El Guardián del Norte representa, en la leyenda clásica, al pastor inventor del arado e hijo de Deméter. Para los antiguos chinos, Arcturus era uno de los cuernos del dragón. ¿Que verían los hábiles astrónomos aztecas e incas en esta constelación donde el semicírculo de la Corona Borealis era para los griegos una corona que Dionisio arrojó a los cielos para cortejar a Ariadna? Los propios ojos no bastan, pero fueron suficientes hasta el siglo XVII para quienes cruzaban, como hoy yo la noche, y justificaban los portentosos acontecimientos del cielo mediante leyendas y fábulas. O para quienes reverenciando la belleza del firmamento se hacían poetas y reflexionando acerca de sus misterios se hacían filósofos. Los ojos. Los mismos instrumentos que usaban los marinos para ver las estrellas que los guiaban hacia puertos seguros y descubrimientos fabulosos.
Disfruto de mi afición a la astronomía porque me gusta la noche y el silencio. Reconocer las distintas constelaciones y el movimiento de los astros. Asistir a su inmenso espectáculo de nebulosas y galaxias. El lento vagar de los planetas.

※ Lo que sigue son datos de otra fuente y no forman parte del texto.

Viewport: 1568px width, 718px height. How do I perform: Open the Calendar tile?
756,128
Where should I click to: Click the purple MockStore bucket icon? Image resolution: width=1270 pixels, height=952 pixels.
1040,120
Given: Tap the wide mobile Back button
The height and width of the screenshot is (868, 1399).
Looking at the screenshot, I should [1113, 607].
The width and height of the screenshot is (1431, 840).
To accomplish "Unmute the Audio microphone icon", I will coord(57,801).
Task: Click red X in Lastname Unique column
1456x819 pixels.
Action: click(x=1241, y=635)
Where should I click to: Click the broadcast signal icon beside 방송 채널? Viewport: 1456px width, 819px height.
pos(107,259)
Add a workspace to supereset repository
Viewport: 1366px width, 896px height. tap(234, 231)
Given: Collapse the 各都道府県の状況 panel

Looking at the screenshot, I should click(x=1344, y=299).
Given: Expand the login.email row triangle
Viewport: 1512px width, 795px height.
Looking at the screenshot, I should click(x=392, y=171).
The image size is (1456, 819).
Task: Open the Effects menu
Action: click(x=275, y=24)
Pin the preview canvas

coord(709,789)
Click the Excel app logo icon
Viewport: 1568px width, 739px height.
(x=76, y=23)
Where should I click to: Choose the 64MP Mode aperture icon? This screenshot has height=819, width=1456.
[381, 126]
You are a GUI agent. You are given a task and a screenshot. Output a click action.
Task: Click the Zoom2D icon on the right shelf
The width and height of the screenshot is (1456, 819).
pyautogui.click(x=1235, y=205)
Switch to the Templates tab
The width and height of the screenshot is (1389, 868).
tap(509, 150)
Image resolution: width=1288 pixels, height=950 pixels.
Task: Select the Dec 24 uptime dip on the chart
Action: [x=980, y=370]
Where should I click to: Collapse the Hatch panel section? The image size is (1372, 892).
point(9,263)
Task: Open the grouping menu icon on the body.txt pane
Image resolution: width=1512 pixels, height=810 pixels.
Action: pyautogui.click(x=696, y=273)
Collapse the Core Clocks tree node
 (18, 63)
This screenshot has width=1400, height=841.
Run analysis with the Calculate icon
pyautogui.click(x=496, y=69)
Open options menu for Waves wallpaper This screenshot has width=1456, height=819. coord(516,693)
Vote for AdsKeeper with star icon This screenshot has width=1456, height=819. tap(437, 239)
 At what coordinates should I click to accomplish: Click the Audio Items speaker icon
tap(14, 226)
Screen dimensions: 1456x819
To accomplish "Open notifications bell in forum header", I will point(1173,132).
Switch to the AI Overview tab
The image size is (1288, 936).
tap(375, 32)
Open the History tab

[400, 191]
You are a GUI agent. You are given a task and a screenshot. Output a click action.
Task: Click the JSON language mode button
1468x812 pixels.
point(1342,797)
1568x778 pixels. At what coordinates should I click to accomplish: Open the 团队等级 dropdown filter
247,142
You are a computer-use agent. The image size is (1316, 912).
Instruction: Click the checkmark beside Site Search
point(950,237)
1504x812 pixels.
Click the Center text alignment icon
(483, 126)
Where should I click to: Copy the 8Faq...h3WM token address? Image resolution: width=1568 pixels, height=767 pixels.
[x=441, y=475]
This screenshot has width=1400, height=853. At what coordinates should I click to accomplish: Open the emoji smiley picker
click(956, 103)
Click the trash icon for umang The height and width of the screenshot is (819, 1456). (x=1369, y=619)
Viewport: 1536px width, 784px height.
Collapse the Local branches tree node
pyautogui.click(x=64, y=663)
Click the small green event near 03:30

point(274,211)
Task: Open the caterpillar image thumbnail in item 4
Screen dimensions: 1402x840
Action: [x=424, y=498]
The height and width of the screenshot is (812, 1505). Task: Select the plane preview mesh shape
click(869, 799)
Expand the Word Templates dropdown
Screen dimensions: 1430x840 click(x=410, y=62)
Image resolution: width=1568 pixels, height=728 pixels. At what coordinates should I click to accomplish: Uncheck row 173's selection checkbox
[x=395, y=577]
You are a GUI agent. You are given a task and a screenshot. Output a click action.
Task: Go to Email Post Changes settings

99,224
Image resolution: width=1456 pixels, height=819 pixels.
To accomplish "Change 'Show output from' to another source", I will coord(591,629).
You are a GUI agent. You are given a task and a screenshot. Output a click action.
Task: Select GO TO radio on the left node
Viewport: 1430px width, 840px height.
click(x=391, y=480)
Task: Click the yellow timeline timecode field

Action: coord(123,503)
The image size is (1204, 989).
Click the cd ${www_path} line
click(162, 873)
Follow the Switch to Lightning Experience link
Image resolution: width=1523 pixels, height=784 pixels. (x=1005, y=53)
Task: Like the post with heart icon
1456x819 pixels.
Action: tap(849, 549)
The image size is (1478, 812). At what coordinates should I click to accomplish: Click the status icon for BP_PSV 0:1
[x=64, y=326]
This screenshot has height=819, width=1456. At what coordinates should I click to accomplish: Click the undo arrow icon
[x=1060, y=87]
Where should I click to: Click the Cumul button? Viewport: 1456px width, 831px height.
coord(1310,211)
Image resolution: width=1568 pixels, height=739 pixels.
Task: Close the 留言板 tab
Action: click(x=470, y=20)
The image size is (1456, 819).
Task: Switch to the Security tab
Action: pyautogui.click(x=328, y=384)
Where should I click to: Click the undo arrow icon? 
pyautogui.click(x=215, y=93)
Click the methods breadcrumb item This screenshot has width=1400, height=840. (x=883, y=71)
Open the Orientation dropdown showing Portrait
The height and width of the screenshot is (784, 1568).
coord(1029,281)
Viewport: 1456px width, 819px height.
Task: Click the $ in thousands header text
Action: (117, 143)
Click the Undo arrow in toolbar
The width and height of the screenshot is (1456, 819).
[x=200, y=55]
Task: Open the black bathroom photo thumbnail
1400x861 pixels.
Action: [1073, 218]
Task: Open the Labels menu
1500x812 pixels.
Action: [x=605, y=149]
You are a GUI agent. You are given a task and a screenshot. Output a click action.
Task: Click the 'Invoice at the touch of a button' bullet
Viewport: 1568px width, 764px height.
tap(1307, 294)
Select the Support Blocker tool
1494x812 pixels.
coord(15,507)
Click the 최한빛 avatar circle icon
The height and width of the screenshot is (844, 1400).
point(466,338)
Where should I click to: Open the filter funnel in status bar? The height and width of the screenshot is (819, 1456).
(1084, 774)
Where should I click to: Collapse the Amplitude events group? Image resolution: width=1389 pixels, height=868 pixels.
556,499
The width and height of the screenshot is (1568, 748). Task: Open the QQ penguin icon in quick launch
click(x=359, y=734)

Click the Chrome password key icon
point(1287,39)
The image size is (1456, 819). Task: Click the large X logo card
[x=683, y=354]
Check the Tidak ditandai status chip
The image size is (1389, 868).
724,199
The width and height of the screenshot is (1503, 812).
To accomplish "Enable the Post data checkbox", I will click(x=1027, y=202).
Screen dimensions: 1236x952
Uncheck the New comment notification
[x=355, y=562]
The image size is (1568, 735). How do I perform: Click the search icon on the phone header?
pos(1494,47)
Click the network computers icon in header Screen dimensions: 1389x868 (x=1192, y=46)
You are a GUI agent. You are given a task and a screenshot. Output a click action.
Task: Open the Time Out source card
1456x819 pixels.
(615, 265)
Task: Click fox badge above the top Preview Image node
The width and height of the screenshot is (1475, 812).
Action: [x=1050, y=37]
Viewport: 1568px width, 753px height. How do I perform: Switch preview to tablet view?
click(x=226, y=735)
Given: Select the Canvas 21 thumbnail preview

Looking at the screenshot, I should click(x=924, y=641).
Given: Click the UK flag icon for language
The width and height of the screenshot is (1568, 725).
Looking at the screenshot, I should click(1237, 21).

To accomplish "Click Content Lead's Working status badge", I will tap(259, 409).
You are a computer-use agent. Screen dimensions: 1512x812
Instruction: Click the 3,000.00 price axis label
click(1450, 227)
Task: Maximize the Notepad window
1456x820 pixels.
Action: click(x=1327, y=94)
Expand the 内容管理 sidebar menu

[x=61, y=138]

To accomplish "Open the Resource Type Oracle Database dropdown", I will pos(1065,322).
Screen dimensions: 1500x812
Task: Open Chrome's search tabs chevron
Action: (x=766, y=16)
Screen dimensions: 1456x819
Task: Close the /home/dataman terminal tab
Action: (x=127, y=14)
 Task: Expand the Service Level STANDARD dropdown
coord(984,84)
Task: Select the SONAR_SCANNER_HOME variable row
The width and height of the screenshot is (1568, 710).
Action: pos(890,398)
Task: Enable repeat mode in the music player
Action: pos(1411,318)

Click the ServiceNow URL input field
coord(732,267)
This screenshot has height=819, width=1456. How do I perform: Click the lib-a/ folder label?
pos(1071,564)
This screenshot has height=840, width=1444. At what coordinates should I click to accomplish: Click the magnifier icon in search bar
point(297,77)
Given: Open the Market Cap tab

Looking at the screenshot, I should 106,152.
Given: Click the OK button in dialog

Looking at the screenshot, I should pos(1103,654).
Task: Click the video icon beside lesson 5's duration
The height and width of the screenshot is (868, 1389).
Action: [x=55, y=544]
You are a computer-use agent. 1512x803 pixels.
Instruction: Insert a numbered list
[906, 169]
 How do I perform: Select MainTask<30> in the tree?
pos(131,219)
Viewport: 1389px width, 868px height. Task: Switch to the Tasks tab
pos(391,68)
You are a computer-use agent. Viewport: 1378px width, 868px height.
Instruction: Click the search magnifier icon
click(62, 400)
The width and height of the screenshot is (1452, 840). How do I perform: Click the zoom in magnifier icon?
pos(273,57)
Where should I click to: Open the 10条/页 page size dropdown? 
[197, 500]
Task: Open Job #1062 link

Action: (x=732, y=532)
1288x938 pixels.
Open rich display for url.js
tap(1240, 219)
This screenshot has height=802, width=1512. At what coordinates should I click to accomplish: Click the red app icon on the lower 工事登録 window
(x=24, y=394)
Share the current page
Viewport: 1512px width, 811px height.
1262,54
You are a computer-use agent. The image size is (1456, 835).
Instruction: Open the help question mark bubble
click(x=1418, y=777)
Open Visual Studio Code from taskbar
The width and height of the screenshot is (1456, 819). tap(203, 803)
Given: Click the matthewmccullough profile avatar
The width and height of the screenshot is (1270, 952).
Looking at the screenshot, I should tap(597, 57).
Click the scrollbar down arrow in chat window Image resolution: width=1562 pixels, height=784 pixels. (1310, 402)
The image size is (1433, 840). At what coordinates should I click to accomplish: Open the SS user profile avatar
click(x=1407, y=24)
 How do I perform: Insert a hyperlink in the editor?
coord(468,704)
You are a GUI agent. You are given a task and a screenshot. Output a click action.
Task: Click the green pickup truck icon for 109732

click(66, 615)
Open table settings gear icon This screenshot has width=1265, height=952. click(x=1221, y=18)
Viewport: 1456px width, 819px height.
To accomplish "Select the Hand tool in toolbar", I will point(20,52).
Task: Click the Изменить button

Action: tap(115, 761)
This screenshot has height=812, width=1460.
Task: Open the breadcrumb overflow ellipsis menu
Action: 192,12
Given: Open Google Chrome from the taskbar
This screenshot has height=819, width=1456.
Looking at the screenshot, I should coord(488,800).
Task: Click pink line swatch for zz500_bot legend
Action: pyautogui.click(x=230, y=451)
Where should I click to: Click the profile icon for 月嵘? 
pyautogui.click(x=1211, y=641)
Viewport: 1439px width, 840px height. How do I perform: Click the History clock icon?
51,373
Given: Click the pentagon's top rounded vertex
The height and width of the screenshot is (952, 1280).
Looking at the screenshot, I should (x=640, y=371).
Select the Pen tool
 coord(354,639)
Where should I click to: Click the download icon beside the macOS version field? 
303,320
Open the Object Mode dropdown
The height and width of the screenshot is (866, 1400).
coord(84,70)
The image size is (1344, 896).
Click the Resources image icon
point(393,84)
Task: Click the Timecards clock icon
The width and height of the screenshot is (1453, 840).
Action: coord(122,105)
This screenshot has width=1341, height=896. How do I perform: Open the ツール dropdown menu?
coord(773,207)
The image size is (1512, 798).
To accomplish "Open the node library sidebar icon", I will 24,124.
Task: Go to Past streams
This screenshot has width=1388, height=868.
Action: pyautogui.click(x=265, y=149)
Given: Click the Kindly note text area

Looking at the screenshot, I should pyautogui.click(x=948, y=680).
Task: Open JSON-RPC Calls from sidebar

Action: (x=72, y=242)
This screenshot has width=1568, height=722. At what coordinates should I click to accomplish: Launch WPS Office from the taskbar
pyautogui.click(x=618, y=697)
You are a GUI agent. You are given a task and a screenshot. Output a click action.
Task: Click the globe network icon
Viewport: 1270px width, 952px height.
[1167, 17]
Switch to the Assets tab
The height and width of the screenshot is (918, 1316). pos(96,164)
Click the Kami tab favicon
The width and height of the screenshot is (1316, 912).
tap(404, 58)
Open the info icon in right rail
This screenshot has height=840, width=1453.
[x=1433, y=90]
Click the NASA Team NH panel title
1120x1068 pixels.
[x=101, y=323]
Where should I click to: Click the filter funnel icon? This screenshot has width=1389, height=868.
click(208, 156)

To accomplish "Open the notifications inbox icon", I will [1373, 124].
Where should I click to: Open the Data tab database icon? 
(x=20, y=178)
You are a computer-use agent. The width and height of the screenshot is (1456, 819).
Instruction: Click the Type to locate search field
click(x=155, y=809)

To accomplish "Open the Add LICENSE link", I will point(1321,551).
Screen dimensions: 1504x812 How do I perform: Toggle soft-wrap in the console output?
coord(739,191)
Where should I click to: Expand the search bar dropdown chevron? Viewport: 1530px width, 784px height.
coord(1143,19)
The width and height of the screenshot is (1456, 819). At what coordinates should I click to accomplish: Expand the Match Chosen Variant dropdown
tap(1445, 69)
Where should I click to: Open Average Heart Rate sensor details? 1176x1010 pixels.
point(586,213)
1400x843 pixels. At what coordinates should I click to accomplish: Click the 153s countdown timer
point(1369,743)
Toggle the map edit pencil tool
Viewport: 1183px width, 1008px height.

Ya vendrán, en tiempos mejores, los binoculares y telescopios. Ahora en las noches de verano, me siento frente a mi ventana esperando ver aparecer detrás del edificio del club Gimnasia y Esgrima a la estrella Betelgeuse en la constelación de Orión mientras pienso que mi amiga Natasha en Nueva York está con Polaris. En las noches de invierno, como ésta, me despide de este viaje la aparición de la estrella Altair, la única de la constelación de Aquila que el reflejo del cielo de la ciudad me permite ver.
* Lector.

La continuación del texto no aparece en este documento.